* _What this task involves_
Reproduce the records that follow exactly as they are written.

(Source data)
*** Block opens ***
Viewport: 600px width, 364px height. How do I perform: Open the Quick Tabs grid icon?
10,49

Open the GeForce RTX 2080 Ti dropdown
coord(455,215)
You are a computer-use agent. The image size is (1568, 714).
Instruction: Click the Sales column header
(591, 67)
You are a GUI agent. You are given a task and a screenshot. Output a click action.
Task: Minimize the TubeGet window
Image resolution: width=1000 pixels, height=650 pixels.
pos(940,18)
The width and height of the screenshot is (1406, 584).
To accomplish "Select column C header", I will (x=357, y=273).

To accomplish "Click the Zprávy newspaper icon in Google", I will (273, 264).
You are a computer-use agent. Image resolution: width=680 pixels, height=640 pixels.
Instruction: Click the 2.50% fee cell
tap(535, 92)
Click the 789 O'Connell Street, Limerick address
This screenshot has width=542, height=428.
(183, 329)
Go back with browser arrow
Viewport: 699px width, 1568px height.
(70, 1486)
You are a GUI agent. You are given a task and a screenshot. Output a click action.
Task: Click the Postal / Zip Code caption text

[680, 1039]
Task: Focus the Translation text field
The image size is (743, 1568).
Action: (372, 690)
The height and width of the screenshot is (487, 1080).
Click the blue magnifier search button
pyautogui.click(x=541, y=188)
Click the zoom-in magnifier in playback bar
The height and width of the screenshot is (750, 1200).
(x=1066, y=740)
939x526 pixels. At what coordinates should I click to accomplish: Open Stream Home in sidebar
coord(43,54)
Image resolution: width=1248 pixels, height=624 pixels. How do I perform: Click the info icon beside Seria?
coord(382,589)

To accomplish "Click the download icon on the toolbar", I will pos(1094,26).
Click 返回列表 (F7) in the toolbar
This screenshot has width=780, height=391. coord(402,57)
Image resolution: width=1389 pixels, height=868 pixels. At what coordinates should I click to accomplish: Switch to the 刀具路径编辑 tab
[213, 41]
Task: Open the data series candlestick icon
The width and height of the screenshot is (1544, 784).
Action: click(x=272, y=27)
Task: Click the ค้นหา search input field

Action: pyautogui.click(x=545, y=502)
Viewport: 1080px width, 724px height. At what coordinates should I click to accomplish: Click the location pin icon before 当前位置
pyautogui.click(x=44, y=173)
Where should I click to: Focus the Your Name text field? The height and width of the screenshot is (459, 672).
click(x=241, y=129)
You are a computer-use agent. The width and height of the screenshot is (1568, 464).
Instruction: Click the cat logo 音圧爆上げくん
*** Block closes ***
* _The completed task_
Viewport: 600px width, 364px height. How do I perform: Open the Quick Tabs grid icon?
10,49

Open the GeForce RTX 2080 Ti dropdown
coord(455,215)
You are a computer-use agent. The image size is (1568, 714).
Instruction: Click the Sales column header
(591, 67)
You are a GUI agent. You are given a task and a screenshot. Output a click action.
Task: Minimize the TubeGet window
Image resolution: width=1000 pixels, height=650 pixels.
pos(940,18)
The width and height of the screenshot is (1406, 584).
To accomplish "Select column C header", I will (x=357, y=273).

To accomplish "Click the Zprávy newspaper icon in Google", I will (273, 264).
You are a computer-use agent. Image resolution: width=680 pixels, height=640 pixels.
Instruction: Click the 2.50% fee cell
tap(535, 92)
Click the 789 O'Connell Street, Limerick address
This screenshot has width=542, height=428.
(183, 329)
Go back with browser arrow
Viewport: 699px width, 1568px height.
(70, 1486)
You are a GUI agent. You are given a task and a screenshot. Output a click action.
Task: Click the Postal / Zip Code caption text

[680, 1039]
Task: Focus the Translation text field
The image size is (743, 1568).
Action: (372, 690)
The height and width of the screenshot is (487, 1080).
Click the blue magnifier search button
pyautogui.click(x=541, y=188)
Click the zoom-in magnifier in playback bar
The height and width of the screenshot is (750, 1200).
(x=1066, y=740)
939x526 pixels. At what coordinates should I click to accomplish: Open Stream Home in sidebar
coord(43,54)
Image resolution: width=1248 pixels, height=624 pixels. How do I perform: Click the info icon beside Seria?
coord(382,589)

To accomplish "Click the download icon on the toolbar", I will pos(1094,26).
Click 返回列表 (F7) in the toolbar
This screenshot has width=780, height=391. coord(402,57)
Image resolution: width=1389 pixels, height=868 pixels. At what coordinates should I click to accomplish: Switch to the 刀具路径编辑 tab
[213, 41]
Task: Open the data series candlestick icon
The width and height of the screenshot is (1544, 784).
Action: click(x=272, y=27)
Task: Click the ค้นหา search input field

Action: pyautogui.click(x=545, y=502)
Viewport: 1080px width, 724px height. At what coordinates should I click to accomplish: Click the location pin icon before 当前位置
pyautogui.click(x=44, y=173)
Where should I click to: Focus the Your Name text field? The height and width of the screenshot is (459, 672).
click(x=241, y=129)
You are a computer-use agent. The width and height of the screenshot is (1568, 464).
Instruction: Click the cat logo 音圧爆上げくん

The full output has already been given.